いくつかのフレームワークで外部環境と内部資源を把握したら、実際の市場へのアプローチを考える段階になります。このような段階でも、さまざまな戦略フレームワークがあり世の中に公開されていますので、ここでは個人的な視点で簡単に紹介します。

まず、市場範囲を大きく見てその中でどのような立ち位置を取るのかが、ポーターの戦略の3類型というフレームワークです。まず市場範囲として、A.広い市場で競争するのか/B.特定の市場で競争するのか、そして市場展開戦略として、①コストリーダーシップ(効率重視)か/②差別化(価値重視)か、を考えます。そして、A-①:コストリーダーシップ戦略、A-②:差別化戦略、B-①/②を集中戦略として、3類型を考えていきます。

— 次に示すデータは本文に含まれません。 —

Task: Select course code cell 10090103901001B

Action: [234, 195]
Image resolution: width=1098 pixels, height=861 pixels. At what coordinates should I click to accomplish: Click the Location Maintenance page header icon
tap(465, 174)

また、ある市場のシェアから、企業としての市場の立ち位置と戦略を考えるのが、コトラーの4類型というフレームワークです。4類型としては、リーダー、チャレンジャー、フォロワー、ニッチャーという分類になります。ポーターやコトラーなどのフレームワークは、乗用自動車の市場や、コンビニエンスストア市場などにあてはめられますし、自社の展開する市場の中にあてはめると自社戦略を考えるきっかけになると思います。
これらポーターやコトラーのフレームワークから、さらに製品の市場展開を考える際に、STP(セグメント、ターゲット、ポジション)というフレームワークがあります。このような考え方の例としては、喫茶店業界のコメダ珈琲(長時間の居場所を作るポジション)などがあります。STPでは、セグメンテーションから考える、ポジショニングから考える、などのアプローチが考えられますが、個人的にはPから考える方が企業のアプローチとしては考えやすいように思います。
実際に製品を上市する段階では、製品戦略として4P(Product、Price、Place、Promotion)を考えることになります。この領域は、企業の製品開発・生産コスト・市場選択や販路・広告能力など、総合力を発揮する領域ではないかと思います。

これら実行段階の戦略は、それぞれの企業で経験や考え方がある領域と思われるので、それをどのように企業として戦略的に構築して実行計画に移していくかがポイントになると思われます。